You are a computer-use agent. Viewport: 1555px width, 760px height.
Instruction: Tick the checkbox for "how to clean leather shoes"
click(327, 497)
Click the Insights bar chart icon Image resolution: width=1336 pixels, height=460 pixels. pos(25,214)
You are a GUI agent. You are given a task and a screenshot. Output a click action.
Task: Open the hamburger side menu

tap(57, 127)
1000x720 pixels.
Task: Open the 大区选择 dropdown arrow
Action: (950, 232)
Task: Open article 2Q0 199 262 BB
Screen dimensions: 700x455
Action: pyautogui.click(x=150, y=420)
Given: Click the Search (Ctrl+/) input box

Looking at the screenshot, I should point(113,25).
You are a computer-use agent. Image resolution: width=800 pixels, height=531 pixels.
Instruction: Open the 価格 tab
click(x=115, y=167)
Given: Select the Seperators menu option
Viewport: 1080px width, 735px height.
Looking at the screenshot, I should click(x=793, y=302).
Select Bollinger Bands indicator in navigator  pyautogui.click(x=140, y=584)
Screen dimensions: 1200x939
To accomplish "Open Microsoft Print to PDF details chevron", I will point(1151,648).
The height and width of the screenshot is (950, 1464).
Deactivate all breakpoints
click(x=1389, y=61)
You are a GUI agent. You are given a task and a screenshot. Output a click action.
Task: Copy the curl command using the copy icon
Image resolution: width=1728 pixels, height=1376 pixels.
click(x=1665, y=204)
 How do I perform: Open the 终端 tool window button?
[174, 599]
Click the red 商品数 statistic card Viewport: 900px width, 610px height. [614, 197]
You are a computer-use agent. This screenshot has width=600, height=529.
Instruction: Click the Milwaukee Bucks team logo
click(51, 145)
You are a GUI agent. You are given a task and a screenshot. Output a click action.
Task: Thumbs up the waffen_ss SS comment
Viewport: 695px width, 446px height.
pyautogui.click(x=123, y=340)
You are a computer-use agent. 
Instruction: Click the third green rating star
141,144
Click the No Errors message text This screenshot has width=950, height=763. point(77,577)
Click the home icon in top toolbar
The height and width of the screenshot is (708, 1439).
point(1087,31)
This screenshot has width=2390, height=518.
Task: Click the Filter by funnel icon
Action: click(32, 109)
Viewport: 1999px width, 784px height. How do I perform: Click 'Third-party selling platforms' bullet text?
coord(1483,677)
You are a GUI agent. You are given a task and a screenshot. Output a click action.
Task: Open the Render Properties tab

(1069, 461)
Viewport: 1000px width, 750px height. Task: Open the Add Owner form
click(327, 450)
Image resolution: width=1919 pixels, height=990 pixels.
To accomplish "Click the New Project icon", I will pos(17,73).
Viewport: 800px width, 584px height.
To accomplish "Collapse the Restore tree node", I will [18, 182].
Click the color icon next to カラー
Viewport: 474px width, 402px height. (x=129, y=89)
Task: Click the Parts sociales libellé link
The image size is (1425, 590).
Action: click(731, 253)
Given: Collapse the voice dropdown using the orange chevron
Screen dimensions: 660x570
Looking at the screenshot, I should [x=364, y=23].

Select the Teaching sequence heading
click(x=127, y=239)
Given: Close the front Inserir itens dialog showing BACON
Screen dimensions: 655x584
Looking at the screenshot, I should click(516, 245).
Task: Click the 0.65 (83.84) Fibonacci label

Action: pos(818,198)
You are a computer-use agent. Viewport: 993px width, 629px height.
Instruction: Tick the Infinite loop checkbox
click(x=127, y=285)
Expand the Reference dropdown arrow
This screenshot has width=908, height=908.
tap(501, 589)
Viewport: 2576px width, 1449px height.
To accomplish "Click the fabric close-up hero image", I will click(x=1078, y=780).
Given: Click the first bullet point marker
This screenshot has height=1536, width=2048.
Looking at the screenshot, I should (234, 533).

----

Task details ::
Once you reach the line with "Given: Close the" in the data above, copy it and every line after it exactly, up to and including the line with "You are a computer-use agent. Viewport: 993px".

Task output ::
Given: Close the front Inserir itens dialog showing BACON
Screen dimensions: 655x584
Looking at the screenshot, I should click(516, 245).
Task: Click the 0.65 (83.84) Fibonacci label

Action: pos(818,198)
You are a computer-use agent. Viewport: 993px width, 629px height.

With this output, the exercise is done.